29 September 2009

Penance

He has failed me twice this week, and I'm furious.
"Come up with your own punishment," I told him, and he whimpered. But he did it... I wonder if he knows that I don't trust myself to think of something appropriate, if he realizes that I was too angry to trust myself not to choose something which would harm him.
He mentioned several options, stumbling a little and whimpering. His fear soothed me a little, and the shame in his voice eased the last of my fury. He wants this punishment, needs this penance to expiate the shame which he feels- a shame likely far stronger than my anger.

By the time he arrives at my home, over an hour's drive away, I am calm again. His face as he enters my home is beautiful- frightened and ashamed and loving and willing and beautiful. It melts me, but I keep my face still. I no longer need this, but it is clear to me that he does. Penance, else he will blame himself for his failure forever.
My boi is hard on himself, harder perhaps even than I am, and I love him for it.
And because I love him, my voice is cold: "Strip".

He strips, kneels.
I read for a while, sprawled on the couch. Concealed Carry Magazine, belated birthday gift courtesy of one of my bosses. I read about the merits of the new Kahr .380, possibly my next expensive gift for myself once I get my hands on one to try it out.

He is perfectly still, aside from the misery on his face. Test passed.
I stand quickly, 3 quick strides and my fingers are twined in his hair. He starts to stand, starts to try to come to me, but I shove him back to the floor. I am not angry any longer, but this roughness is what he wants right now, what he needs.
It's breaking my heart.

I drag him along the hallway, forcing him to keep up with my long, fast strides and then dump him onto my air intake grate.
My house is old- 1940's officer housing for a nearby Army base. It was built long before central air was standard, and central air was installed below the floors. That means that an air intake is needed. Mine sits in my floor, just outside of our media/guest room. It's a huge metal grate, maybe 3.5x2.5'. It hurts to stand on, I can't imagine how it feels to kneel on it.
He's kneeling now, his face tight with pain.
I'm sprawled on our guest bed, reading my magazine again and keeping a subtle eye on him.

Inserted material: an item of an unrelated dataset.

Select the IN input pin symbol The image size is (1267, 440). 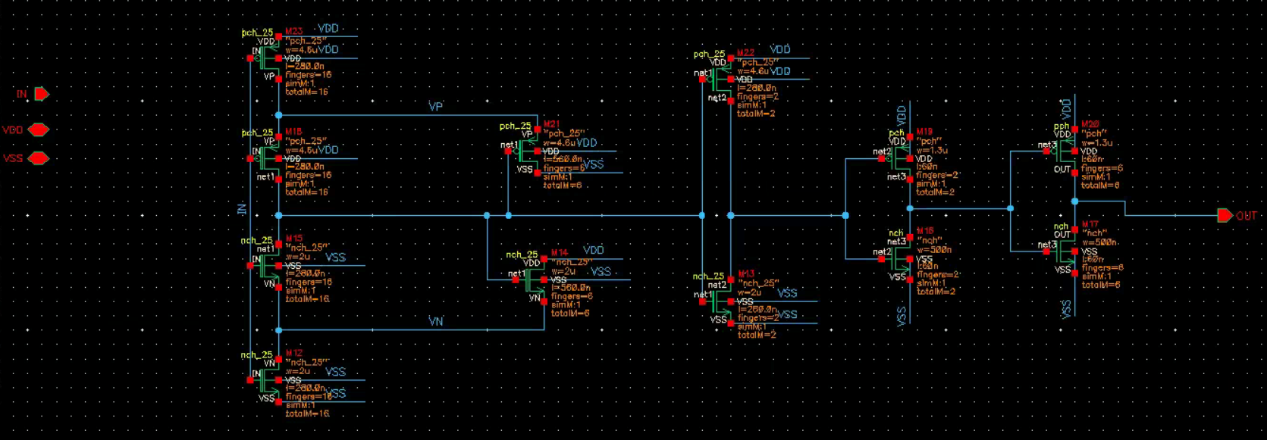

He shifts, whimpers slightly, rights himself.
Sniffs, puts his arms behind his head, steals a glance at me.
Minutes pass, slowly. So slowly.
I didn't think to bring my phone, I don't know how much time is passing, but I'm watching him. I watch him consider safing out, watch him discard the notion.
He told me that an hour would be a good period of time.
It hasn't been 20 minutes and he bends over, body shaking. Instantly, I'm terrified. Was this too much? Is he retching from the pain? But my voice is cold, amused, laced with condescension, "Are you puking?"
He shakes his head, whispering, "No, ma'am."
"Good."
I return to my magazine, but now I can see the shininess of his eyes, the shivering of his muscles.
Good, it's time. I want him to feel the strain, recognize that it was hard... but not to fail. I never want him to feel like he's failed me again.

It takes barely two strides in the smaller room before I'm on him, twisting my fingers in his hair once more and dragging him into the room. He stumbles after me, dropping to his knees in front of me. His face is flushed and sweating, his lovely hair matted and stuck to his cheeks.
He has never looked more beautiful to me.

I wrap my hands around his face. "Do you understand why I was angry with you?"
He nods, still miserable.
"Do you understand why I did this?"
He nods again, eyes down.
"Look at me." He obeys. The fear in his eyes is something I would normally sip like a fine wine, but not today. Not with that misery behind it. Today it only twists my gut into knots of anxiety.
"It's over now," I tell him, letting my voice take the loving tone I've been denying to myself for the last half hour and drawing him into me.
He clings to me, sweaty miserable shamed boy, and I realize that he's whispering, the same words over and over: "I'm sorry, I'm sorry, I'm sorry, I'm sorry."

It breaks my heart a little more, twists the pieces a little harder.
I draw him back to see my face, let him see the love, the tenderness in my eyes. "It's over. I forgive you. It's over."

And then he is in my arms and pressed against me and I am stroking him, kissing the top of his head over and over and we are both whispering incoherent nonsense to one another but it's all right because I know what he is saying and he knows what I am.

1 comment:

  1. This is so beautiful and touching. Loving discipline is so powerful.